Parliamentary elections in 2011 posed a particular problem for Russia’s electoral authoritarianism. The upper echelons were preparing for the upcoming switch back to President Putin from President Medvedev. They misjudged both opposition and populace, and had to resort to obvious fraud to contain the losses. That “gave rise to large-scale postelection protests, which were larger than any in post-Soviet election history, and soon exceeded the technical limits of police coercion. The public’s demonstrative rejection of the status quo contributed to the shift in previously hidden public preferences and had a snowball effect on the protest.” (p. 119) But the protests fizzled and five years later Russian electoral authoritarianism is still in place.
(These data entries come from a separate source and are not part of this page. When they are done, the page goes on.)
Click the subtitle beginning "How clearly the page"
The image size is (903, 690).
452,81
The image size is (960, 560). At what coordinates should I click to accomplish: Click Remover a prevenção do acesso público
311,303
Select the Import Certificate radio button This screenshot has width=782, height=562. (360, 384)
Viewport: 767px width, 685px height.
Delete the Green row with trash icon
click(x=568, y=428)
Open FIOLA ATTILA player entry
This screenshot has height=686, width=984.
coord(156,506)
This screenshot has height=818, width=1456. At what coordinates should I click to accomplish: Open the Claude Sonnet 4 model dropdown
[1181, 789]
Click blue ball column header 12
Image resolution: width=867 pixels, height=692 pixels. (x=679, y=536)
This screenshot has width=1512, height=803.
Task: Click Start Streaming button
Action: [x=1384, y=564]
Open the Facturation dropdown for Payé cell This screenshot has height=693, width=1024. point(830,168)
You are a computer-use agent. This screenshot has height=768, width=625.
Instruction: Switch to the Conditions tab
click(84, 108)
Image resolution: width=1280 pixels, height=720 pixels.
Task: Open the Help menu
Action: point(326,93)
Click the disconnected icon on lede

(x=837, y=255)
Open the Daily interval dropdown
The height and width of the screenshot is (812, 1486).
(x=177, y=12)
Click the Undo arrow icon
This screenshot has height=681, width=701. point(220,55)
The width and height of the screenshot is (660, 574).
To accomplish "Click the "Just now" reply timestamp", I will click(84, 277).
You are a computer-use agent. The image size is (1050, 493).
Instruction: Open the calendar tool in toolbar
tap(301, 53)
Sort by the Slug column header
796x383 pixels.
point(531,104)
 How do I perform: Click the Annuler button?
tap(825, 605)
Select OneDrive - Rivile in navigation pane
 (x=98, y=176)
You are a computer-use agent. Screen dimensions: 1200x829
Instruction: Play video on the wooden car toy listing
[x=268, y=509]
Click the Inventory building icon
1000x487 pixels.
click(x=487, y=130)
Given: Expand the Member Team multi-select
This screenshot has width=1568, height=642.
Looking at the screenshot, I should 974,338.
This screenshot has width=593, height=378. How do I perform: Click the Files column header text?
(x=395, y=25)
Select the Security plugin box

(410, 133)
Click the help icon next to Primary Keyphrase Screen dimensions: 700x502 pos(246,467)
Why?
Gel’man notes how soon the presidential election followed on the parliamentary elections: December 2011 to March 2012. The opposition’s success in December surprised even them, and there was no time to organize around a single candidate for president, particularly given the massive barriers put in the way by Kremlin loyalists. The opposition agreed on a negative consensus — “No votes for Putin!” — but did not have a positive alternative. “In sum, the creativity and passion of the opposition leaders and their supporters could not replace organizational potential and strategic planning.” (p. 122)
The final chapter of Authoritarian Russia covers scenarios for future developments as well as a research agenda for scholarly inquiry into the hows and whys of Russian political development. The chapter is a Heraclitean coda, a reminder that in human institutions change is the only real constant. The book as a whole provides crisp and clear analysis, a guide for thinking about how Russia has developed, and, for people on the outside, how to see not only what is, but what could be.